Background
The aim of this animal study was to compare the fluoroscopic image quality (IQ) and radiation dose between a tantalum (Ta)-specific contrast-to-noise ratio-driven exposure control (Ta-CEC) and a detector dose-driven exposure control (DEC) in abdominal angiography.
Methods
Nine angiography scenarios were created in seven anaesthetised pigs using Ta-based embolisation material during percutaneous liver and kidney intervention. Fluoroscopic images were acquired using three DEC protocols with different dose levels and Ta-CEC protocols with different IQ levels, sampled in small steps. Polymethyl-methacrylate and aluminium plates were used to simulate attenuation of three water equivalent thicknesses (WET). Three blinded readers evaluated the IQ of DEC and dose equivalent Ta images and selected the Ta-IQ equivalent image corresponding to the DEC image.
Results
Interobserver agreement for the IQ assessment was 0.43 for DEC, 0.56 for Ta-CEC and for the assessment of incident air kerma at the interventional reference point (Ka,r) for the Ta-IQ equivalent image 0.73. The average IQ of the dose equivalent Ta images was superior compared to the DEC images (p < 0.001) and also for every WET (26, 31, or 36 cm) and dose level (p ≤ 0.022).

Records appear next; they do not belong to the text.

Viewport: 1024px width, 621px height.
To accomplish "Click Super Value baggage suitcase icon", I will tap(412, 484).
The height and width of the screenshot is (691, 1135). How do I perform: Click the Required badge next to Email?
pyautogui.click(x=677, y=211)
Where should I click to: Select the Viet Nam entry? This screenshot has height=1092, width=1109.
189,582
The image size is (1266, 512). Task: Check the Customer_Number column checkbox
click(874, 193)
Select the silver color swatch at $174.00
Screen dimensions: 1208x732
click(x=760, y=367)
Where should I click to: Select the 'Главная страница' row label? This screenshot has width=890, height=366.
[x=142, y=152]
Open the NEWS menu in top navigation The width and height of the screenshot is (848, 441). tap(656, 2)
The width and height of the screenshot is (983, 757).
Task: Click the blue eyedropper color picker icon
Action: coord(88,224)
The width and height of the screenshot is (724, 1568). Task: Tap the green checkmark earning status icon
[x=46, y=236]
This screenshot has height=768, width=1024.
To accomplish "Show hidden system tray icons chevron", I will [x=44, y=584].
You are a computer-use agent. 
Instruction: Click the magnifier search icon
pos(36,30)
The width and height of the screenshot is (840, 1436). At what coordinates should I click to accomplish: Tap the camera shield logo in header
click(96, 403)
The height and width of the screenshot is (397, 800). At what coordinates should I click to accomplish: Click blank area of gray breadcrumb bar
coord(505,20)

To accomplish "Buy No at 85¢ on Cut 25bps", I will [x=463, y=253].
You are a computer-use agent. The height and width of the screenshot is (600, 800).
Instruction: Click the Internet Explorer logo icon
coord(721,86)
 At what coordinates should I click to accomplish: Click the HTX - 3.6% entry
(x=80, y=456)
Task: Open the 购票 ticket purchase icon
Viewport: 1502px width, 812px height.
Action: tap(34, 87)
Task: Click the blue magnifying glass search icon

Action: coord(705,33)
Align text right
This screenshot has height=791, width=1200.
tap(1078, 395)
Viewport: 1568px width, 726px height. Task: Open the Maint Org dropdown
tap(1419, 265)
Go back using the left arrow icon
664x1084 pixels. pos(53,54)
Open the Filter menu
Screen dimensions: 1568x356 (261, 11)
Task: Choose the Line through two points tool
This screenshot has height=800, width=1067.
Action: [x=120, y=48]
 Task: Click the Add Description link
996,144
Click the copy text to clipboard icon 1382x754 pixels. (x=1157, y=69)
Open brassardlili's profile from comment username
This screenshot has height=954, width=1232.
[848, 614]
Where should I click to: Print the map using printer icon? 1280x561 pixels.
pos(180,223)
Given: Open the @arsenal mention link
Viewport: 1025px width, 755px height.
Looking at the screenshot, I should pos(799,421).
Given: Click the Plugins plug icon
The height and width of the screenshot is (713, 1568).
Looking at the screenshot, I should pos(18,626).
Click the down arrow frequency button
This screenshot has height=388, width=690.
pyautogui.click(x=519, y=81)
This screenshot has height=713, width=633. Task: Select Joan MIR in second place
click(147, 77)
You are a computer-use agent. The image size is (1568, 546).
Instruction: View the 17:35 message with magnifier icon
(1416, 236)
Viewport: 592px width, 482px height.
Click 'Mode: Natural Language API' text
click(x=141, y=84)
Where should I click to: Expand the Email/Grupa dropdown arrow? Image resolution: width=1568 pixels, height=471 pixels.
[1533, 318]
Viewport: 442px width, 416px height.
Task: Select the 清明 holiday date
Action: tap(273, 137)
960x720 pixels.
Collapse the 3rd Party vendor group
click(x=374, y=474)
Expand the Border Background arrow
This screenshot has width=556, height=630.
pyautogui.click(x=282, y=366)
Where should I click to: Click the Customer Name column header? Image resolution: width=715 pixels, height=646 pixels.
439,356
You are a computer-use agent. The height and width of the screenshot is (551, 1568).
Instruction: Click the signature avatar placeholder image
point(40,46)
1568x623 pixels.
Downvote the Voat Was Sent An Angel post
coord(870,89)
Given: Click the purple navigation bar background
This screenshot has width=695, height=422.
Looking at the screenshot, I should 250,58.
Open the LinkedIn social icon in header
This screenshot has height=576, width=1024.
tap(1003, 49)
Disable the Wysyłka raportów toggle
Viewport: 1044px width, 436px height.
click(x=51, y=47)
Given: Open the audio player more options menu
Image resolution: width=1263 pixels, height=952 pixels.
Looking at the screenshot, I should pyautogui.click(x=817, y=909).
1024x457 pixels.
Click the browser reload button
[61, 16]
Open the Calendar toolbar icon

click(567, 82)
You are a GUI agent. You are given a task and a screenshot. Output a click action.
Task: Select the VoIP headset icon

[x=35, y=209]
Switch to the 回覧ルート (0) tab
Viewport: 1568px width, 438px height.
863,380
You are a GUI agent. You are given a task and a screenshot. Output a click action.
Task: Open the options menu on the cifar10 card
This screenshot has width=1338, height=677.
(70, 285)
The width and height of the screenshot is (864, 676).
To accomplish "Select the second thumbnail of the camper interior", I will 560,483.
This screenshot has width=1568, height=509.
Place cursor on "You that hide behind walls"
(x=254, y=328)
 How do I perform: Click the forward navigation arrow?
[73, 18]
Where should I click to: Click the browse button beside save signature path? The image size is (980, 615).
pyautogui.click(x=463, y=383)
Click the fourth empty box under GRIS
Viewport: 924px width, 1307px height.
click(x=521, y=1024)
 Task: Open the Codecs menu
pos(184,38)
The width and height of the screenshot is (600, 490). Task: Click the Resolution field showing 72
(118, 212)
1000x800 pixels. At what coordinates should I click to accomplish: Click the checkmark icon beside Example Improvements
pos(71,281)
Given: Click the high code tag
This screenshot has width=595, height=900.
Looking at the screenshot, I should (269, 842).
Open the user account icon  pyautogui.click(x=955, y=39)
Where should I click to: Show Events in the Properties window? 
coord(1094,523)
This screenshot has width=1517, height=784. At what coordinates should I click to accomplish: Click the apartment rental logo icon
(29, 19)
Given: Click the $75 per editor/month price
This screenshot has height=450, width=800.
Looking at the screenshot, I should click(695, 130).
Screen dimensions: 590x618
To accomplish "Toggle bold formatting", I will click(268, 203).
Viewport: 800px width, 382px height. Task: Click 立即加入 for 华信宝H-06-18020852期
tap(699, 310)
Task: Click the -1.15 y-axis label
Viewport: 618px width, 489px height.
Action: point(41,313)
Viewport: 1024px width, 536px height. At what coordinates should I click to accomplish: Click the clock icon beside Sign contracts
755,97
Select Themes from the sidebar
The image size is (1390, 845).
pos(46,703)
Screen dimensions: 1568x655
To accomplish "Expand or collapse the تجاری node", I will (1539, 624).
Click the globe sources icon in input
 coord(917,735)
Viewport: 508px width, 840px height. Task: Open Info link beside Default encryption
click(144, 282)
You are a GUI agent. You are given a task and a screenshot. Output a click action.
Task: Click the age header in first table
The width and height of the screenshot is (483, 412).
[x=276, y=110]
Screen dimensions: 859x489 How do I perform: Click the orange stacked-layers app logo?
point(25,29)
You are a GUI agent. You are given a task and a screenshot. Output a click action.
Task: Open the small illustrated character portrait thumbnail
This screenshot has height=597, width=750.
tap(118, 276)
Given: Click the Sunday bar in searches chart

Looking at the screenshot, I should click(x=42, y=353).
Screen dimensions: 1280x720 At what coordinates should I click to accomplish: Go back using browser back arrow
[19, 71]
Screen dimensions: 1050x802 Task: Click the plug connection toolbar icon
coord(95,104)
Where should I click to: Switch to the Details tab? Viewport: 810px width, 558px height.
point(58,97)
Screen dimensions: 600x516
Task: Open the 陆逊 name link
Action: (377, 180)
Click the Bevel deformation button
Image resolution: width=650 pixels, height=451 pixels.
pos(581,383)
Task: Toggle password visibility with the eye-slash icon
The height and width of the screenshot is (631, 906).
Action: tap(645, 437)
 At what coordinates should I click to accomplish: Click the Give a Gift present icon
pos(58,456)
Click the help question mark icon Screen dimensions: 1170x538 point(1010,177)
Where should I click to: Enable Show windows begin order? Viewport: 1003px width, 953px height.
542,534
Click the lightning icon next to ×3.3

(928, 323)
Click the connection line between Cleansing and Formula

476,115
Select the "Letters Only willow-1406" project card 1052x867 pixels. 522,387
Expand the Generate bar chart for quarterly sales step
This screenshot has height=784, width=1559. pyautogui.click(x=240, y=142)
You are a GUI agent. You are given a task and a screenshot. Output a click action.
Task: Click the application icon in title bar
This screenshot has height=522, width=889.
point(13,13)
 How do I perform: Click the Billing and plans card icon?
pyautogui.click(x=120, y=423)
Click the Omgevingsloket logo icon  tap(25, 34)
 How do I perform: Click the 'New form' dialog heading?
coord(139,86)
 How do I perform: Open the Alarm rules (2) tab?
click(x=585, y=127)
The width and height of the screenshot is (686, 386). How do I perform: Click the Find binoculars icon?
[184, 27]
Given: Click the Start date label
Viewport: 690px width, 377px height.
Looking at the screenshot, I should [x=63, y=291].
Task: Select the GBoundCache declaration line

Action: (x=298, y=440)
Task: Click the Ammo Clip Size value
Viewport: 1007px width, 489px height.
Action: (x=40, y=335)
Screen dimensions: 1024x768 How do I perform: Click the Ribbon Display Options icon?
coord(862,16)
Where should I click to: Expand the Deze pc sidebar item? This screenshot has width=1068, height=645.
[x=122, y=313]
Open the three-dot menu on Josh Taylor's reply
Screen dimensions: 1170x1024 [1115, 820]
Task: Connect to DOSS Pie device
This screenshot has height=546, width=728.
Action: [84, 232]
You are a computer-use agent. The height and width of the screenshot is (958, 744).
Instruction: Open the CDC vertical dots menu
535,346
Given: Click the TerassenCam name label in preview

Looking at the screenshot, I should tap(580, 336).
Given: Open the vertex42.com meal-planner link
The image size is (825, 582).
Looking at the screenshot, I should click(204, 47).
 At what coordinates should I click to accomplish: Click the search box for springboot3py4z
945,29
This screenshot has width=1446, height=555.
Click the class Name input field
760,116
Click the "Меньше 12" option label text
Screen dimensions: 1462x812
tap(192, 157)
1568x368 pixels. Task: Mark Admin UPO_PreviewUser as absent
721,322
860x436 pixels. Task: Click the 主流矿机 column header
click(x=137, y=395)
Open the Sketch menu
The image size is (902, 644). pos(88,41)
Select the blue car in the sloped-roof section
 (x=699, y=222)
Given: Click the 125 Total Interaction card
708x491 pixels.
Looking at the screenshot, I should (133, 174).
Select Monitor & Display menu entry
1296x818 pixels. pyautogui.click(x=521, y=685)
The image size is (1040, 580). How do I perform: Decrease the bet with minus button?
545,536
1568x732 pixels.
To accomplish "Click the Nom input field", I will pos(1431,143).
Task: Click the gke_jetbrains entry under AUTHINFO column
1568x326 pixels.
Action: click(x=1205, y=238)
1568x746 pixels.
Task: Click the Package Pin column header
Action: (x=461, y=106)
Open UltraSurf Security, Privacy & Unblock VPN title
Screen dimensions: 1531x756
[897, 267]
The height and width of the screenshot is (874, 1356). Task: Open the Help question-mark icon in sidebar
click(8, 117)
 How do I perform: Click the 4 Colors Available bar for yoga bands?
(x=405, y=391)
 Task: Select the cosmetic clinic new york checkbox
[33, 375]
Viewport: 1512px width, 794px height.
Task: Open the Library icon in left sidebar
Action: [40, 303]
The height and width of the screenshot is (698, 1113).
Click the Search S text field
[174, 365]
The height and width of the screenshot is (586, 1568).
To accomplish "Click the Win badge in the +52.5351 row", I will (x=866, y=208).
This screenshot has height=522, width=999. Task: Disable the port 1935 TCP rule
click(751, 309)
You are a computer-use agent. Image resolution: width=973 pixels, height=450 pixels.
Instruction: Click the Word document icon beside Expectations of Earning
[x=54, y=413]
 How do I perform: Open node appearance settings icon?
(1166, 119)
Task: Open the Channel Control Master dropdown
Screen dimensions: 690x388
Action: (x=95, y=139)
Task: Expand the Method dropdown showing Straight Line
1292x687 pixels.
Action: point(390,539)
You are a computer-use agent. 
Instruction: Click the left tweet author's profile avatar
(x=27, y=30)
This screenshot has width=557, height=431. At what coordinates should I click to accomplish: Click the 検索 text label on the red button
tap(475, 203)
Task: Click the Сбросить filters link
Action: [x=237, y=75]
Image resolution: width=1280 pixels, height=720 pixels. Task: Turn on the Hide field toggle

The average Ka,r for the Ta-IQ equivalent images was 59 ± 16% (mean ± standard deviation) lower compared to the DEC images (p < 0.001).
Conclusions
Compared to DEC, Ta-CEC significantly improved the fluoroscopic depiction of Ta, while maintaining the Ka,r. Alternatively, the Ka,r can be significantly reduced by using Ta-CEC instead of DEC, while maintaining equivalent IQ.